Celsius Network’s Bankruptcy Plan Challenged By Retail Crypto Borrowers With $45M Deal
- Retail crypto borrowers, led by Johan Bronge, oppose Celsius Network’s bankruptcy plan, claiming it favors institutional lenders.
- Bronge raises concerns about valuation methods and the lack of creditor voting options.
- Celsius Network advances its restructuring plan and reaches a $45 million settlement with Core Scientific.
Retail cryptocurrency borrowers are up in arms against Celsius Network’s bankruptcy plan, arguing that it unfairly favors institutional lenders over individual clients.
Retail Crypto Borrowers vs. Celsius Bankruptcy Plan
Angel investor Johan Bronge, who had taken out several bitcoin-backed loans with Celsius prior to the bankruptcy, expressed his concerns in a letter to the court. Bronge pointed out that the proposed plan permits institutional lenders to repay their loans and reclaim their cryptocurrency assets while denying the same option to retail borrowers.
He also objected to the blending of application dates with current market prices in collateral valuations, fearing that this could result in retail borrowers losing more crypto-collateral compared to the discounts accepted by all creditors. Furthermore, Bronge criticized the lack of choices available to creditors, who cannot vote on whether Celsius should shut down or undergo reorganization.

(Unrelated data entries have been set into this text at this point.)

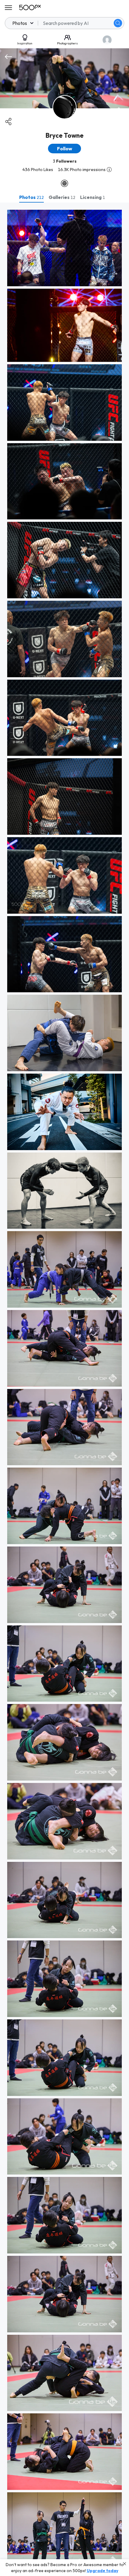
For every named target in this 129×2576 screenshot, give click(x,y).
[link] (64, 248)
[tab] (31, 197)
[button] (118, 23)
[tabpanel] (64, 1389)
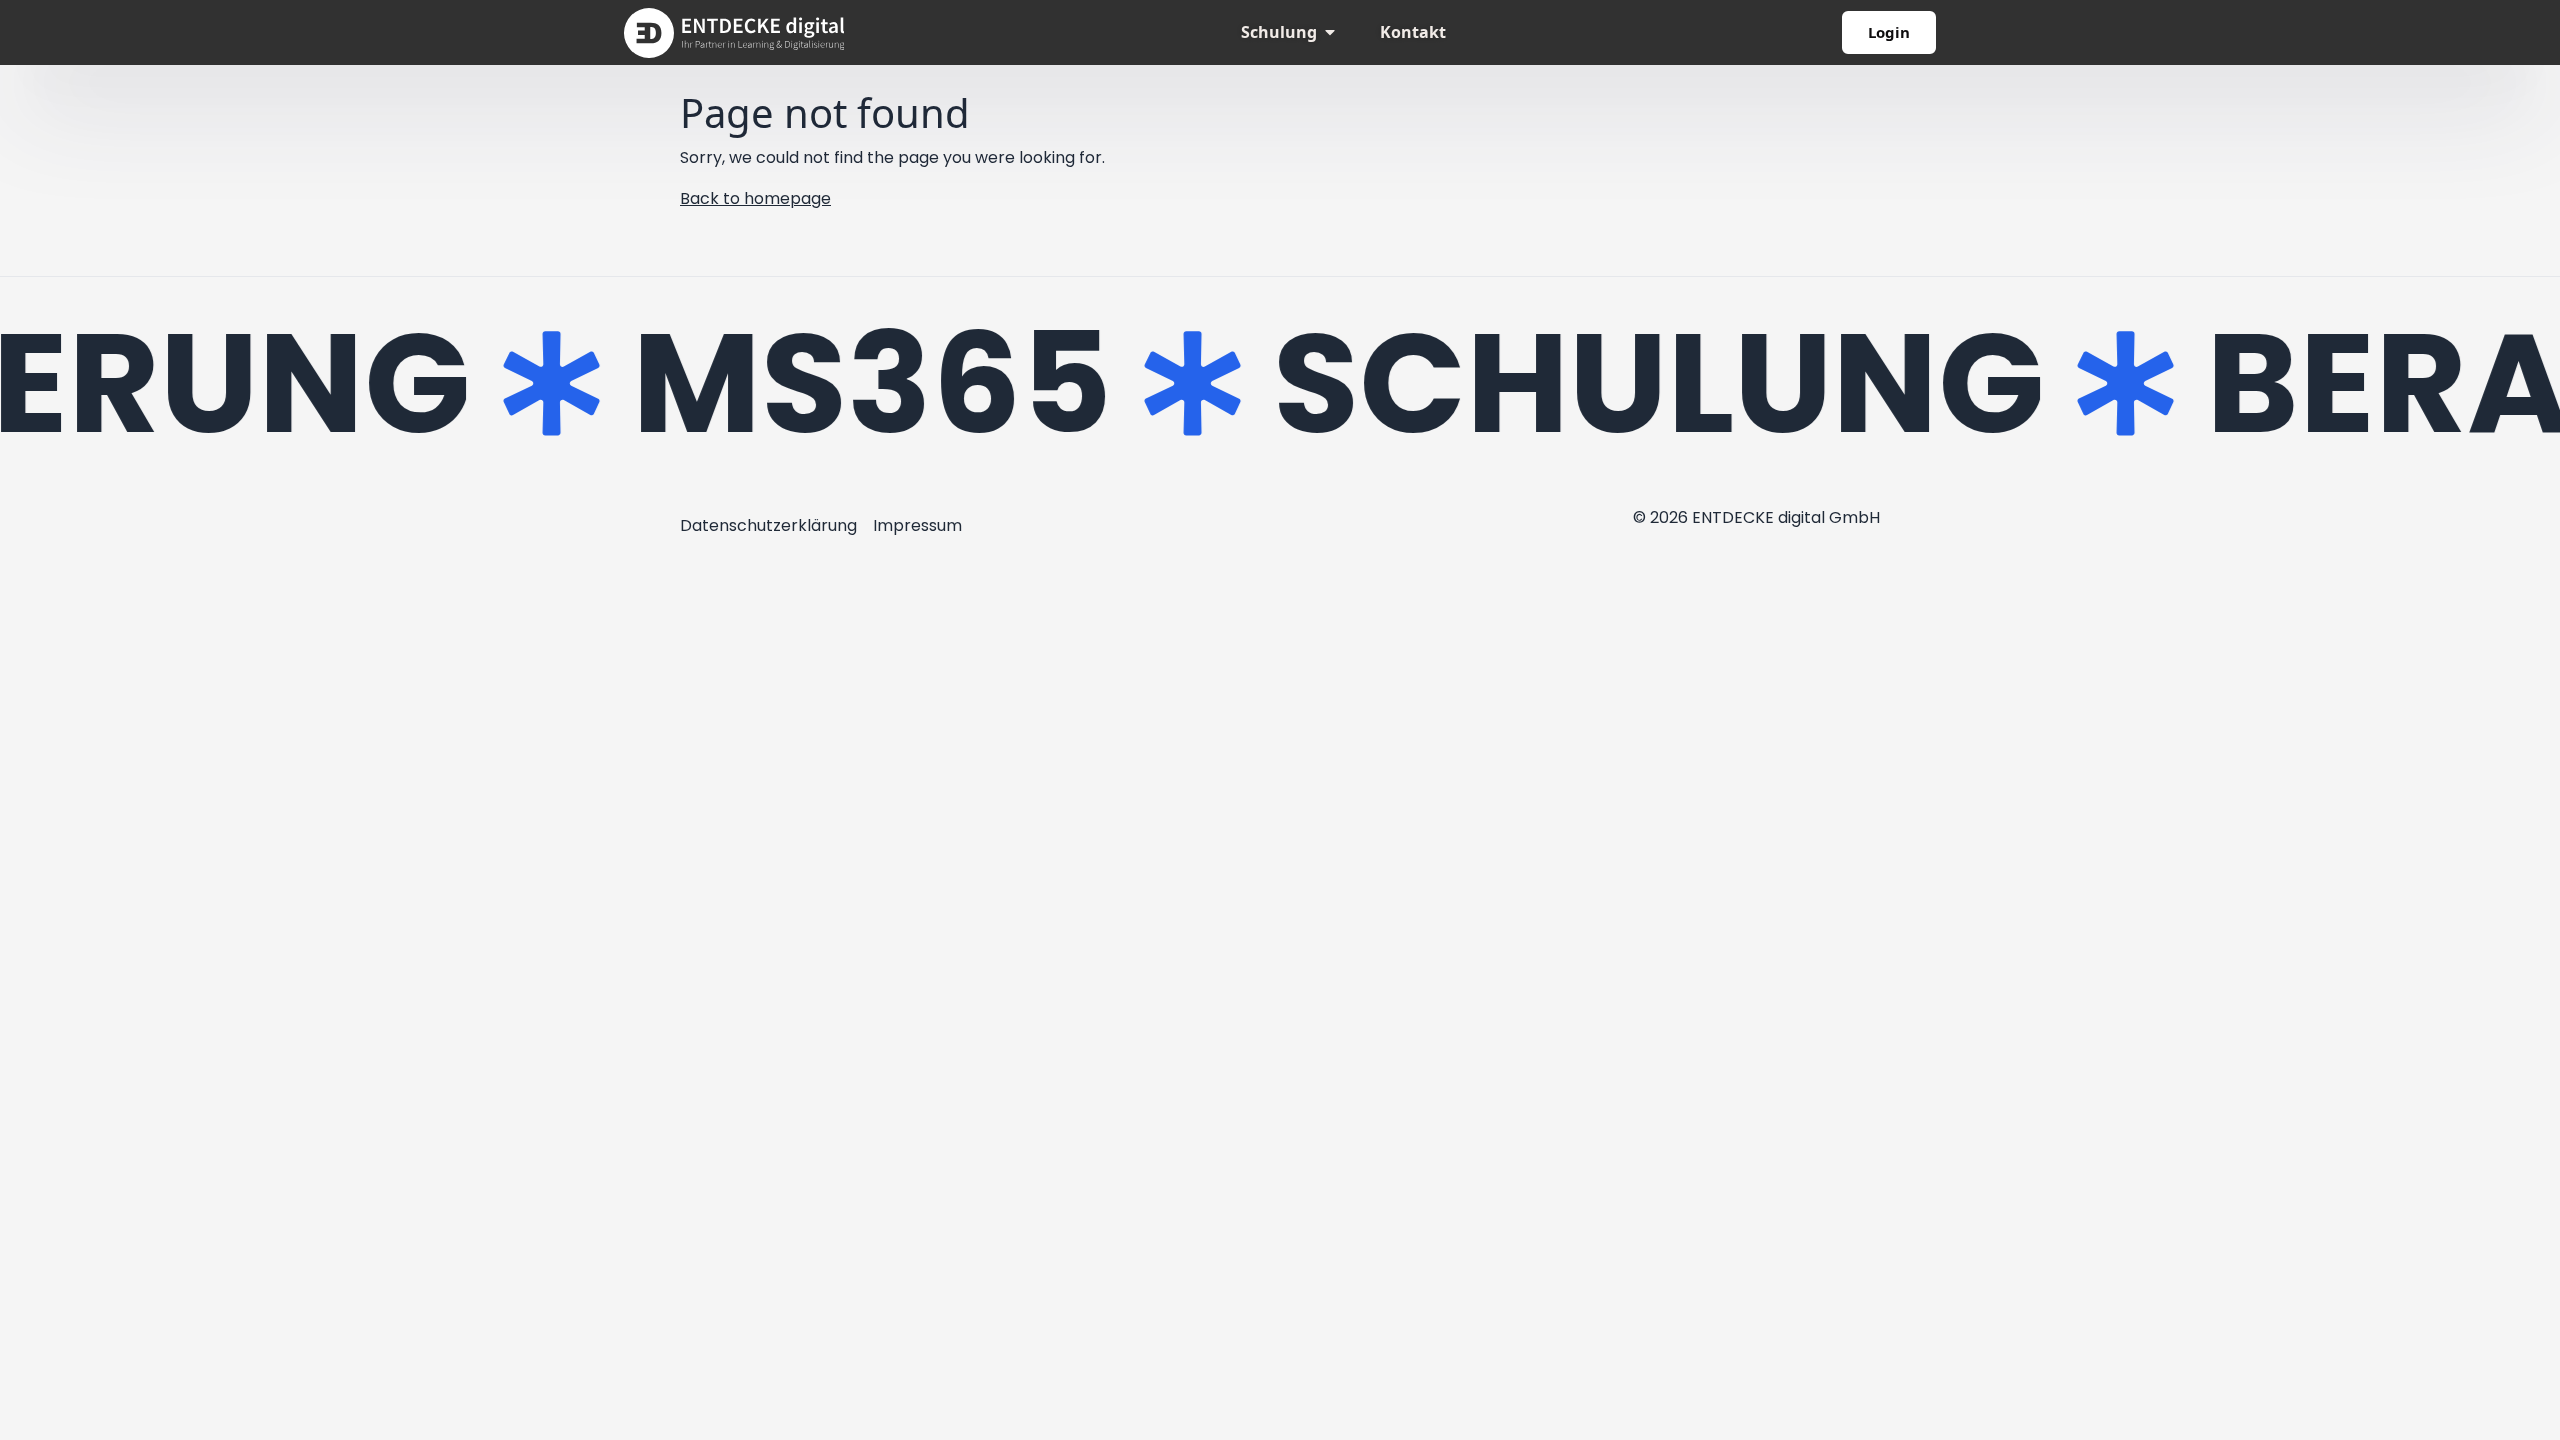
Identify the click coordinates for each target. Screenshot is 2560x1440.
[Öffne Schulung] (1330, 32)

In response to these issues, he has requested the court grant retail borrowers the ability to repay loans and retrieve collateral on par with institutional lenders, maintain the original loan agreement terms, ensure uniform valuation methods for all collateral, and allow creditors to vote on the fate of Celsius.
Celsius and Core Scientific Reach $45 Million Settlement Deal
This development comes alongside a $45 million tentative agreement between Celsius and Core Scientific to settle a longstanding legal dispute. Pending approval in Texas and New York courts, the deal would see Celsius pay $14 million in cash.
Last month, Celsius Network obtained approval from a U.S. bankruptcy judge to seek creditor consent for its restructuring plan. The proposal aims to emerge from Chapter 11 as a new entity owned by its creditors.